En effet, l'expédition d'Égypte résolue, Bonaparte nomma Des Genettes médecin en chef de l'armée, et comme on l'a vu déjà, il n'eut point à le regretter. «Dès son entrée dans la contrée nouvelle, dit le docteur Pariset, qui lui-même visita l'Égypte, après avoir réparti ses collaborateurs sur les différents points que devaient occuper nos armes, son premier soin fut de les inviter, par une instruction, à l'étude des lieux, des hommes, des travaux, des aliments, etc. De là sont nées les curieuses topographies et les notes et les mémoires qu'il a publiés dans son ouvrage (Histoire médicale de l'armée d'Orient) sous les noms de leurs auteurs; car loin de tenir dans l'ombre les savants et courageux médecins de l'armée d'Égypte, il aimait à les parer de leurs talents, comme il aimait à reconnaître et à proclamer leurs services.»

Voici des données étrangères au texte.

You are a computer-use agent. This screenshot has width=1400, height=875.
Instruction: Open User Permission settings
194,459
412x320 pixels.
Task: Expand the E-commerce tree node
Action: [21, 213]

Des Genettes, après le départ de Bonaparte, resta en Égypte avec Kléber, son ami, dont la statue occupa toujours une place d'honneur dans sa bibliothèque. De retour en France seulement vers 1801, il fut nommé médecin en chef de l'hôpital du Val-de-Grâce, puis inspecteur général du service de santé des armées. Envoyé en Espagne en 1805, pour étudier l'épidémie qui, l'année précédente, avait fait de cruels ravages à Cadix, Malaga et Alicante, il suivit les armées françaises en Prusse, en Pologne, en Autriche, «où il fit preuve du plus rare talent joint au plus sincère dévouement» dit Feller.

Dans cette désastreuse campagne de 1812, fait prisonnier pendant la retraite, il écrivit à l'empereur Alexandre pour demander sa liberté en invoquant la bienveillance que pourraient lui mériter les services rendus par lui aux blessés de toutes les nations. Alexandre effaça sur la demande le mot bienveillance qu'il remplaça par celui de reconnaissance, et Des Genettes, rendu à la liberté, fut reconduit aux avant-postes français avec une garde d'honneur.

Alexandre sans doute n'ignorait pas la fermeté dont Des Genettes avait fait preuve tout récemment dans l'intérêt de l'humanité vis-à-vis de l'empereur Napoléon.

Celui-ci, après l'entrée des Français dans Moscou, eut l'idée de transformer en caserne un hospice destiné aux Enfants-Trouvés. Des Genettes en est averti; aussitôt il se présente à l'empereur et réclame avec énergie contre la mesure projetée. Sous le coup de son émotion, à ce qu'on raconte, il termine en disant:

«Si les soldats prennent la place des malheureux orphelins, que deviendront ces derniers? Ne se trouveront-ils pas sans asile et ne vous exposez-vous pas, sire, à ce que la postérité plus tard parle de vous comme elle fait d'Hérode.

—Hérode! répond l'empereur non sans quelque étonnement! Qu'a-t-il à faire ici et à quoi cela pourrait-il ressembler?

—Au Massacre des Innocents! reprend hardiment le médecin en chef.

—Vous avez raison, dit l'empereur après un court silence. Je vais donner l'ordre que ce projet n'ait pas de suite.